I never met my grandparents; none of us kids did. We should have, but Lithgow was a million miles from help.
The walls looked like custard pie and smelt like a wet rag. I put my bag down in a room that looked like a wardrobe, and walk–ran down the hall with my Mum, eager to see Dad. He was ‘out of the woods, now’, whatever that meant. I brought him chocolates, liquorice: his favourites. This place was supposed to be a home away from home. It was convenient. Convenient is a good word for it.
Dad was a new colour. He looked sore but he was renewed. Mum looked worried, but she always looked worried. I felt good. Dad would be home in a few weeks, a new man.
Dad was a tough guy, a coal miner, the man they called ‘The Rock’. But there was a softness to him, a generosity of spirit; he was a man ahead of his time, in many ways. He loved animals—I remember his tears when the stray cat we adopted died from a snake bite. He would often call me into his bedroom at 7 pm to watch the tiny television he had so he could do his exercises in peace: seated chest flys with a two-kilogram bag of rice.
‘Quick, son, a whale is breaching on the news,’ he would bellow.
He had three sons, but everyone knew that he meant me. We’d watch the story and then I’d sit there. He’d tell me I could go if I wanted to, but I never wanted to. There were six of us in the house his father built, and I enjoyed my time alone with him.
Six years later I hugged dad’s body.
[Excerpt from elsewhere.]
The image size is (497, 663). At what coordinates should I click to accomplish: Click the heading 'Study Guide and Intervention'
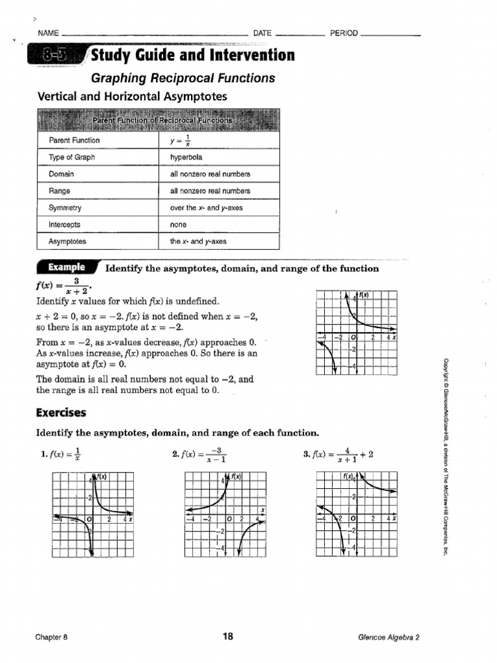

It was cold. His last breath had escaped his lungs 40 minutes earlier, as we fought the traffic on Parramatta Road. I was sixteen. My father was gone. Lithgow was a million miles from help.
Now I lie in bed flooded with fear, listening for the sounds of my daughter’s breath. I know it’s irrational but I can’t let it go—what if I’m right? What if she’s not breathing? I walk down the hall of our city base, minutes from help.
The light from the hall falls across Molly’s face. She’s a few weeks old. Her chest rises and falls. She’s okay.
Tomorrow, we’ll lower her into her car seat for the three-hour drive to Warramba, our home in the Capertee Valley near Lithgow, a million miles from help.